読解文 —
以下のPCI DSS v4.0の記載から、ネットワークセキュリティコントロール(NSC)とは「ルールに基づいて複数のネットワーク間の通信を制御すること」を指していると読み取れます。
ファイアウォールやその他のネットワークセキュリティ技術などのネットワークセキュリティコントロール(NSC)は、ネットワークポリシーの実施ポイントであり、通常、事前に定義されたポリシーまたはルールに基づいて、2 つ以上の論理的または物理的なネットワークセグメント(またはサブネット)間のネットワークトラフィックを制御する。
引用:https://listings.pcisecuritystandards.org/documents/PCI-DSS-v4_0-JA.pdf
PCI DSS v4.0 要件1について
PCI DSS v4.0 要件1の構成要素
PCI DSS v4.0の「要件1:ネットワークセキュリティコントロールの導入と維持」は具体的に以下の1.1~1.5の要素で構成されています。
- 1.1 ネットワークセキュリティコントロールを導入・維持するためのプロセスや仕組みが定義され、理解されている。
- 1.1.1 要件 1 で特定されたすべてのセキュリティポリシーと運用手順が、
- 文書化されている。
- 最新の状態に保たれている。

資料 —

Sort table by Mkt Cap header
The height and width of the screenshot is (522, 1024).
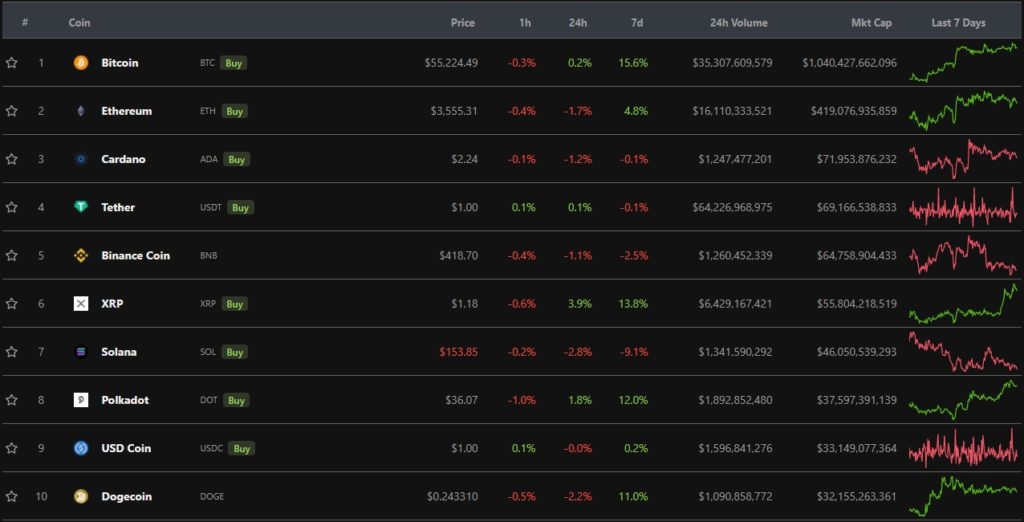pos(871,22)
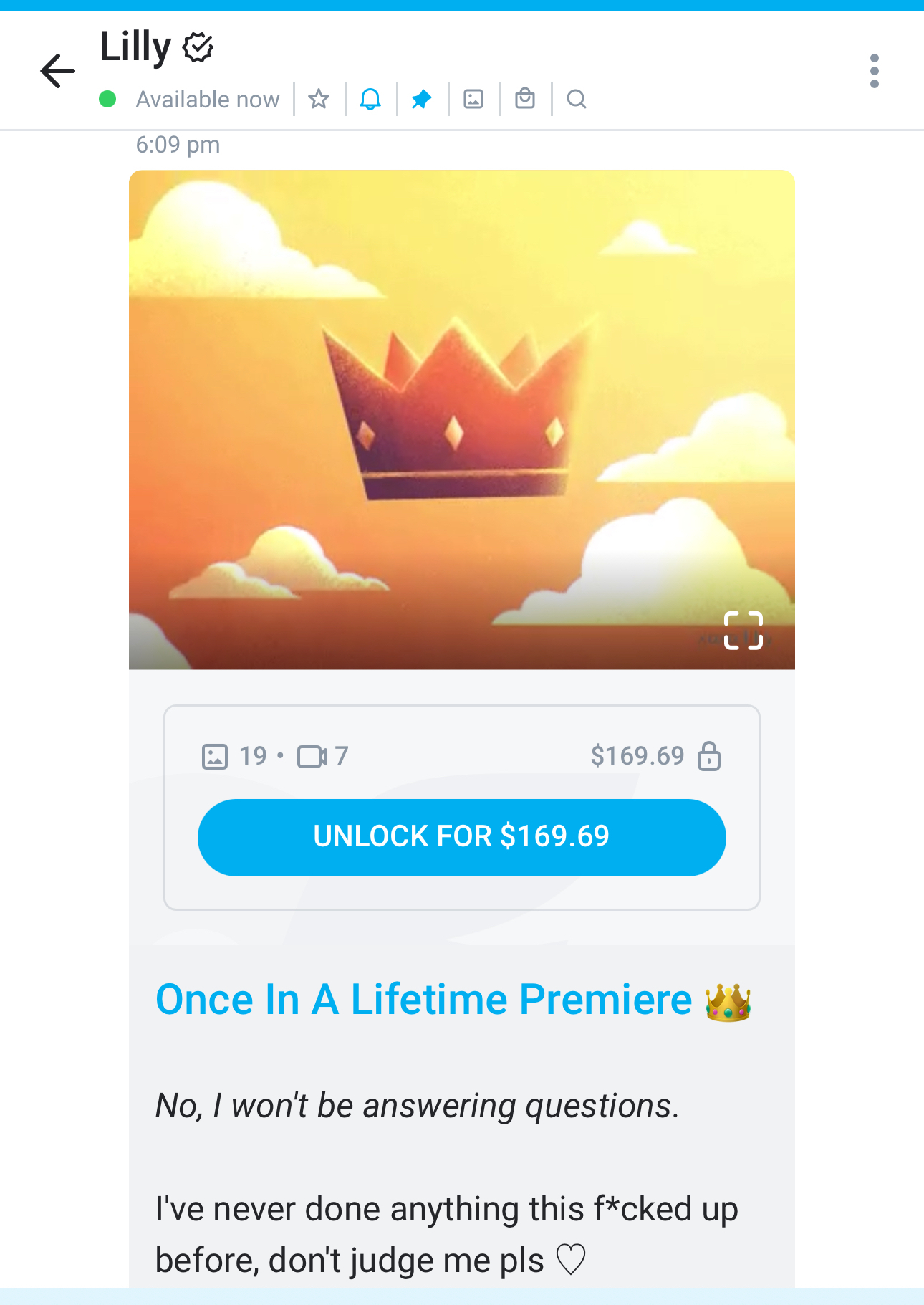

指示と条件 —
上の読解文で「ファイアウォールやその他のネットワークセキュリティ技術などの」で始まる段落を、主な内容を残して箇条書きにまとめてください。

解答 —
- ファイアウォールなどのネットワークセキュリティ技術は、ネットワークセキュリティコントロール(NSC)にあたる。
- NSCは、ネットワークポリシーを実施するポイントである。
- 通常、前もって決めたポリシーやルールに従い、2つ以上の論理的または物理的なネットワークセグメント(サブネット)の間の通信を制御する。